### What the task requires
Restate the entries word for word and skip every image.

### Saved data entries
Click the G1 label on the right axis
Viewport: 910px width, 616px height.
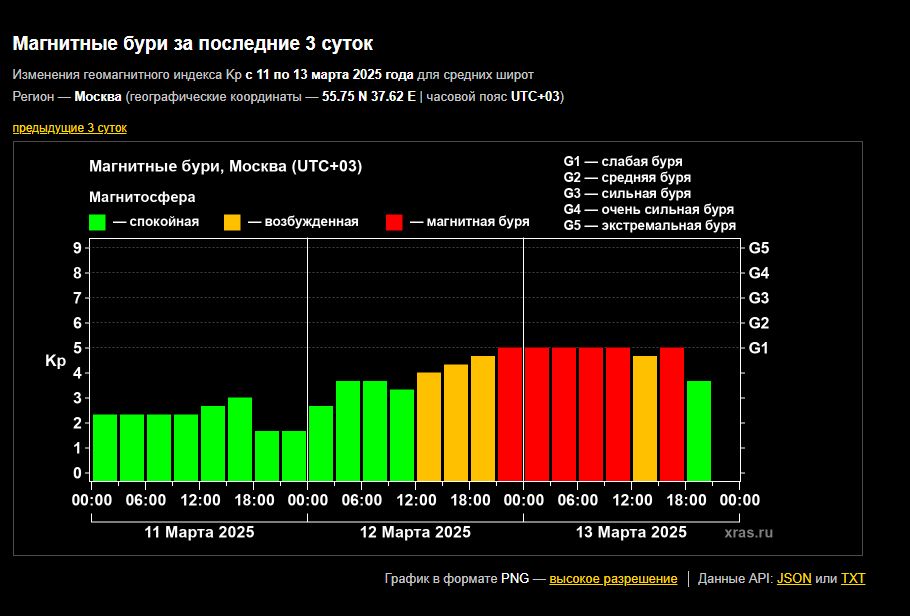pyautogui.click(x=758, y=348)
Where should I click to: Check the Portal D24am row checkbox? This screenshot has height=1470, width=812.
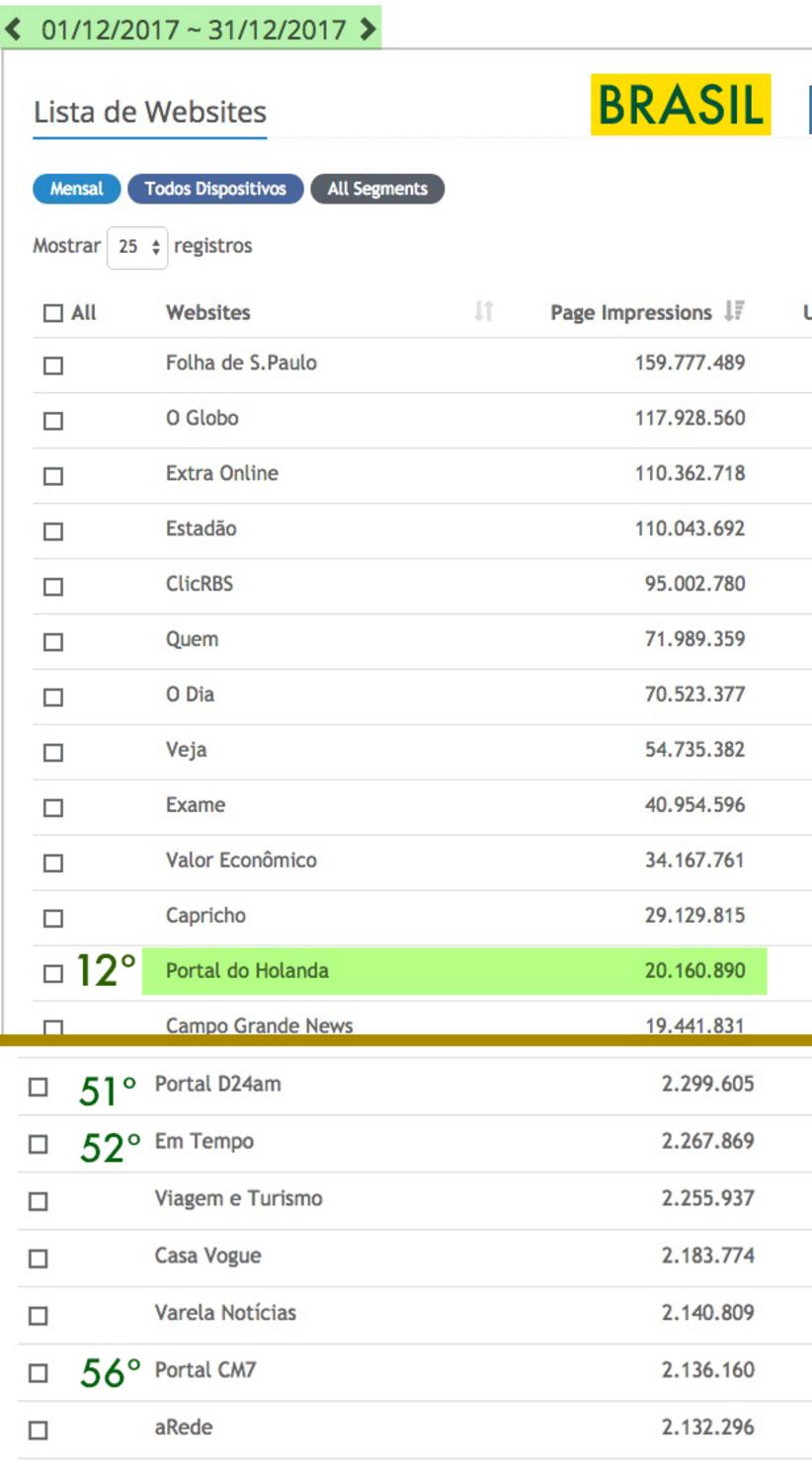pyautogui.click(x=39, y=1088)
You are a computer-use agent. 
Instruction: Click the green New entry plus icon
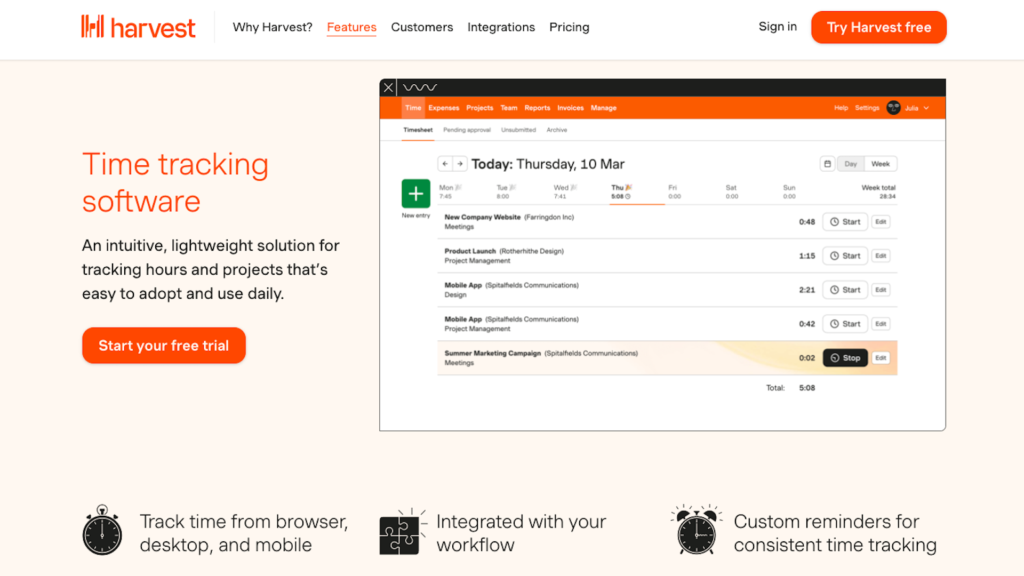(x=415, y=194)
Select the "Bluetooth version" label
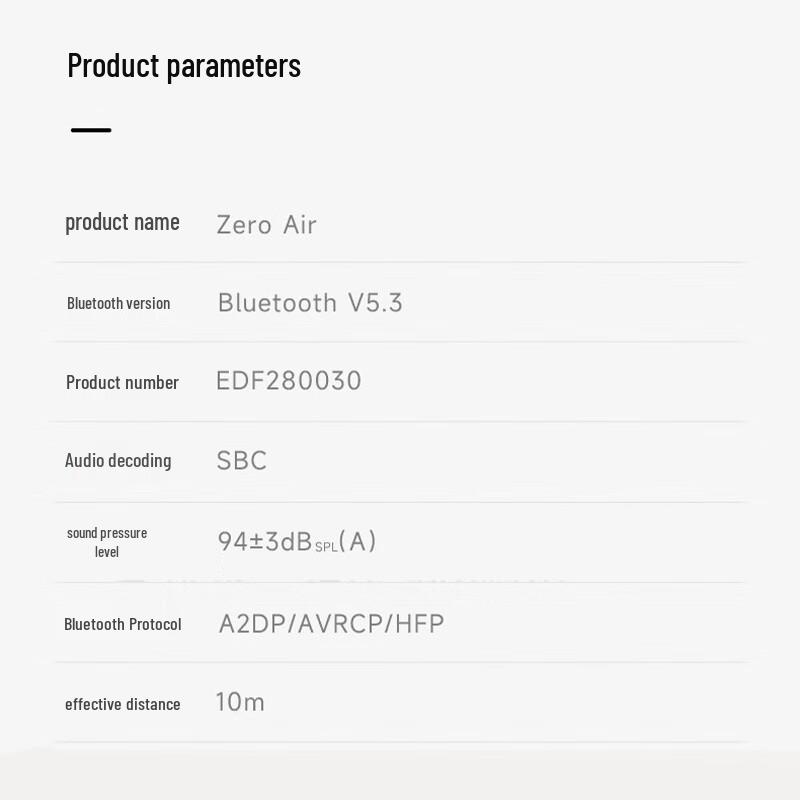The image size is (800, 800). click(118, 303)
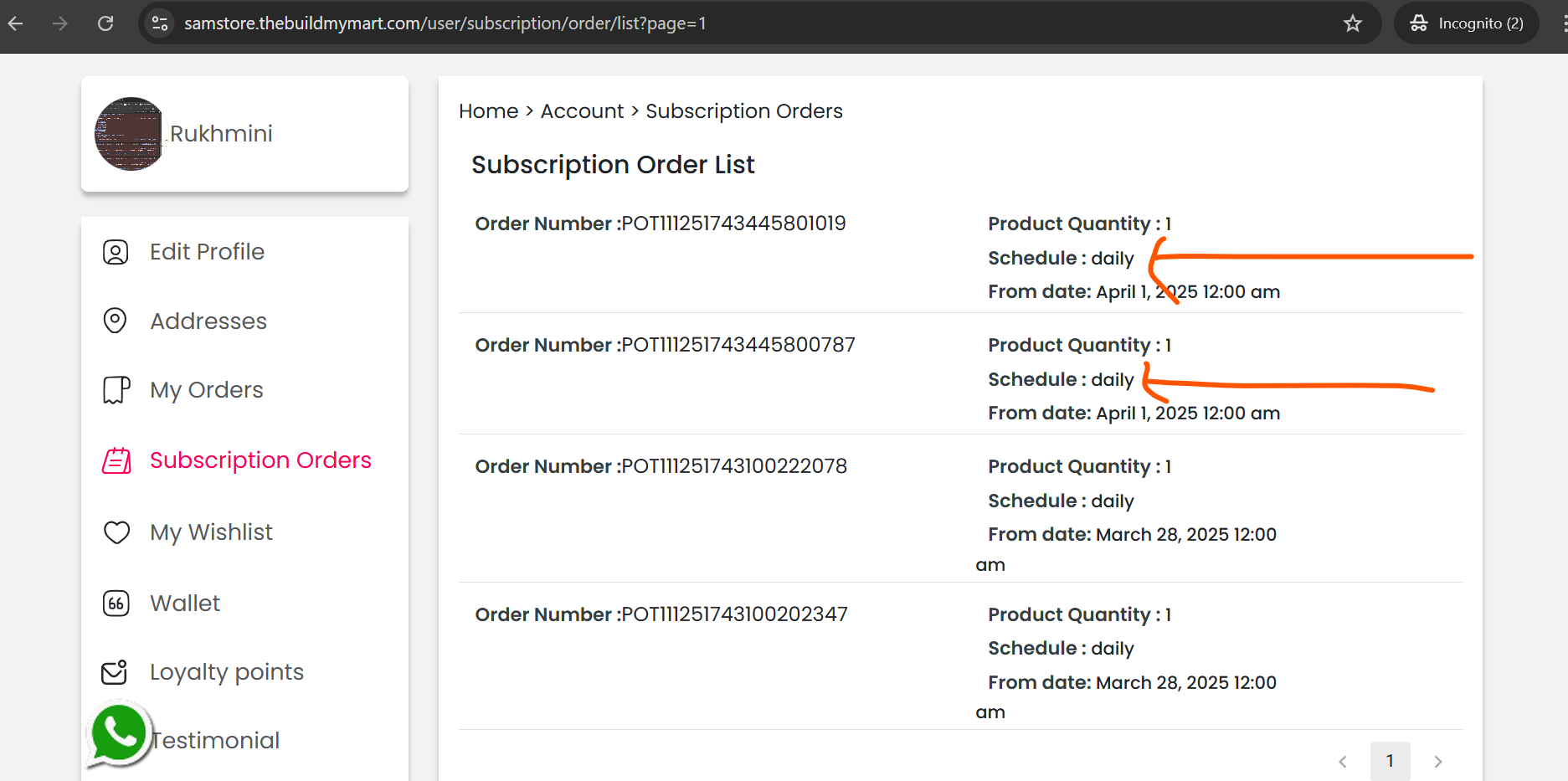Image resolution: width=1568 pixels, height=781 pixels.
Task: Click the My Wishlist heart icon
Action: [x=116, y=532]

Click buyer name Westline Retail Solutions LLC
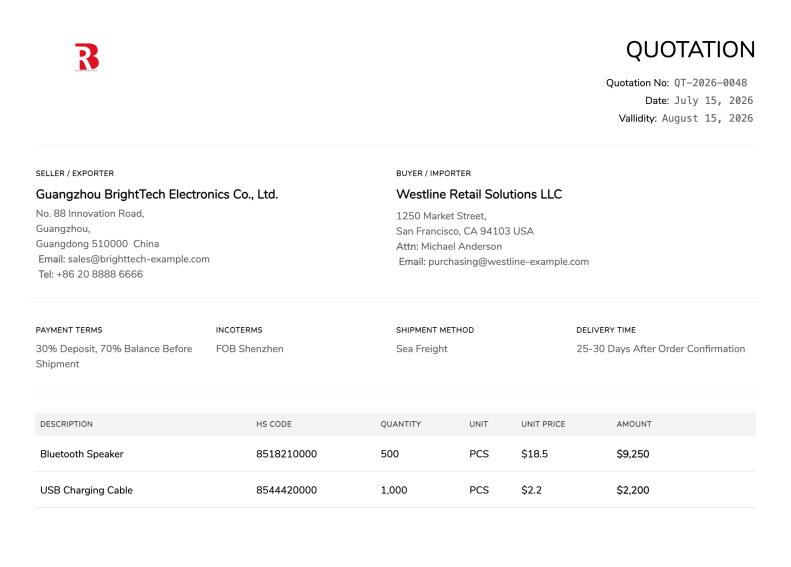click(x=479, y=194)
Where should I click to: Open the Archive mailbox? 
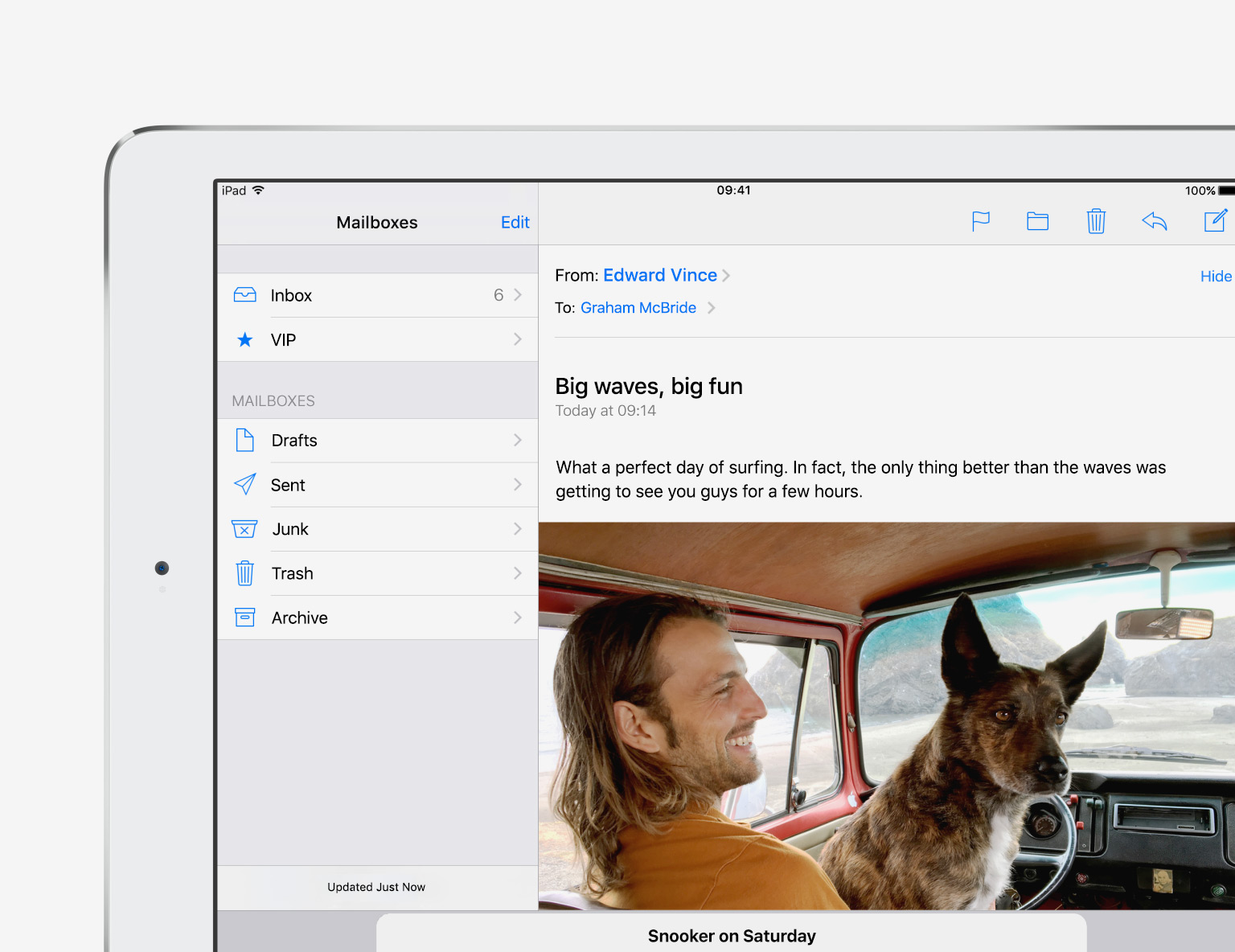299,618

### Solution to the exercise
Click the G1 label on the right axis
Viewport: 910px width, 616px height.
pyautogui.click(x=758, y=348)
Where should I click to: Check the Portal D24am row checkbox? This screenshot has height=1470, width=812.
pyautogui.click(x=39, y=1088)
You are a computer-use agent. 
Instruction: Click the green New entry plus icon
(x=415, y=194)
Select the "Bluetooth version" label
The image size is (800, 800). click(118, 303)
Image resolution: width=1568 pixels, height=781 pixels.
Task: Click the My Wishlist heart icon
Action: [x=116, y=532]

Click buyer name Westline Retail Solutions LLC
click(x=479, y=194)
Where should I click to: Open the Archive mailbox? 
299,618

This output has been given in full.